This invention relates to the use of botulinum toxin for prolonged local desensitization.

Botulinum toxin, in particular type A botulinum toxin (Dysport® marketed by Ipsen or Botox® marketed by Allergan), has been used since the 1980s in humans for the treatment of many and varied diseases/disorders. Among the diseases/disorders which can be treated with botulinum toxin, there may be mentioned, amongst others, muscular disorders (for example blepharospasm, adult or child spasticity or also torticollis), migraine, pain of muscular origin, neuropathic pain, diabetes, hyperhidrosis (or excessive perspiration), hypersalivation or even wrinkles.

The applications of botulinum toxins known to date have related to their standard intra-muscular administration as described in the treatments mentioned. Pain reduction for the applications concerned, as in all the therapeutic applications of these toxins, is obtained by temporary muscle paralysis after injection into the muscles, i.e. by blocking muscular contractions over a certain period of time. Generally therefore, pain is controlled indirectly by means of controlling muscular spasms or contractions.

There are a number of pathologies where localised pain affects the skin and/or subcutaneous tissue which could advantageously benefit from a prolonged and repeatable treatment. This is the case for example of pain caused by injection of controlled release forms, such as for example autogel injections, subcutaneous inserts and implantations (pumps, pacemakers, etc.). Similarly, certain therapeutic treatments require the regular injection of medicinal substances, for example in the form of daily injections. This is the case in particular of treatments for insulin-dependant diabetes, where the patient self-injects a minimum of once a day, but more usually after each meal, with a dose of insulin. This is the case for example in certain treatments which require daily injections of growth hormone. It is also the case for example in certain treatments for cancer which require repeated injections of an anti-cancer agent. It is equally the case for repeated blood collections such as those associated with blood sugar analyses. This is often very painful for patients, some of whom eventually develop an aversion for punctures and all forms of injections.

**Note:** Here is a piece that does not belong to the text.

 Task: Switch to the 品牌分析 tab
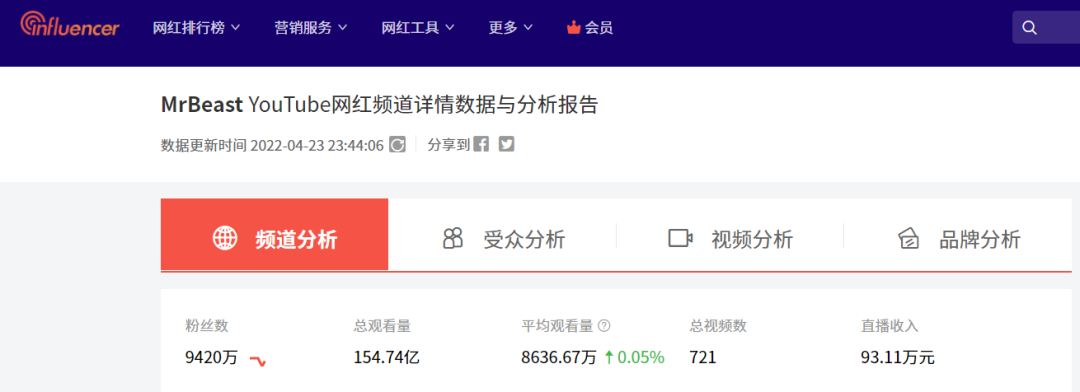point(958,239)
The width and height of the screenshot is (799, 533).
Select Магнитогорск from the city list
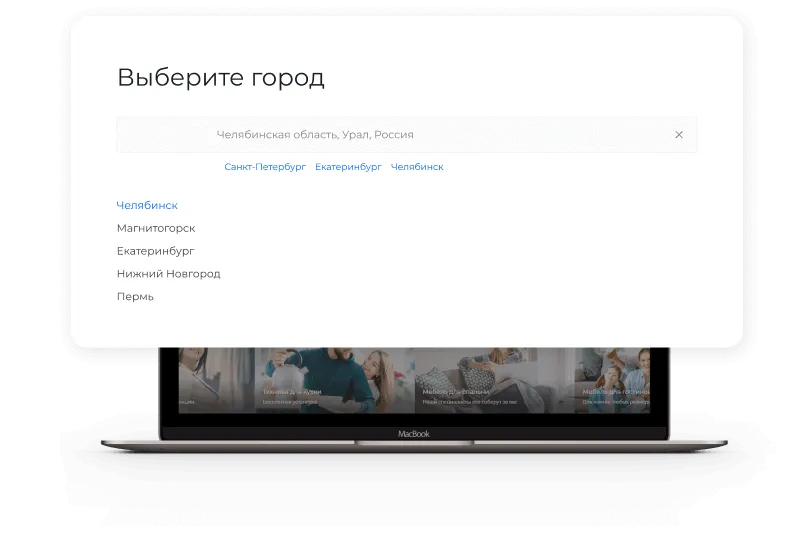(156, 228)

All above-mentioned pain is termed, according to the present invention, repeated, repetitive or specific induced pain. This is pain arising from an external intervention, by a stimulus or by an invasive trauma affecting the dermis or skin or subcutaneous tissue. The pain can for example be due to the injection itself, in particular incision of the dermis by the needle, or it can also be due to the injected product itself.

In these cases, as for any other sustained or specific repetitive induced pain affecting the skin and subcutaneous tissue, it would appear desirable to have available a sustained and localised anaesthetic treatment. However, to the Applicant's knowledge, no effective and durable solution has to date been found to remedy these problems.

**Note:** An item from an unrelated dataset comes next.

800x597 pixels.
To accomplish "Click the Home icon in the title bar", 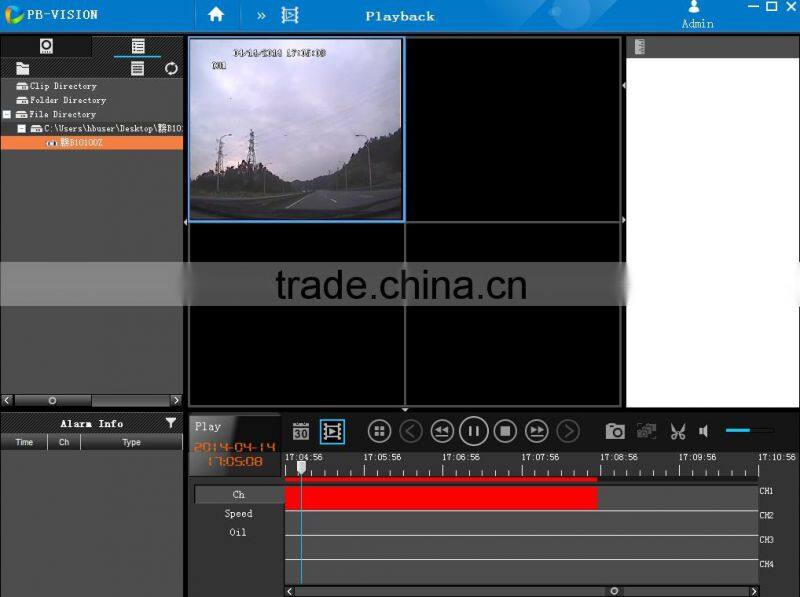I will (216, 15).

In fact the Applicant has just discovered that botulinum toxin can be used for preparing a medicament intended to desensitize an area of skin in a reversible fashion, said area of skin being subject to repeated, repetitive or specific induced pain caused by repeated punctures or injections. Thus, said repeated, repetitive or specific induced pain is avoided or treated. This pain can in particular correspond to a treatment, with repeated punctures (linked for example to repeated administrations of insulin, growth hormone, chemotherapy agents or other medicaments in injectable form or also to punctures for blood collections, (for example for measuring blood glucose levels) or for putting implants or implantable devices in place (for example pumps, pacemakers, etc), or systems for the administration of therapeutic substances (for example perfusions).

The subject of this invention is therefore the use of botulinum toxin or a fragment of botulinum toxin possessing the activity of said toxin for preparing a medicament intended to desensitize in a reversible fashion an area of skin, said area of skin being subject to repeated, repetitive or specific induced pain caused by repeated punctures or injections.

According to this novel use according to the invention, the botulinum toxin is preferably injected directly by intradermal, transdermal or subcutaneous route into the treatment area and not by the intramuscular route as normal. If appropriate, this administration can take the form of applying a patch or a composition for topical application (for example, cream, gel, lotion, etc.) comprising botulinum toxin.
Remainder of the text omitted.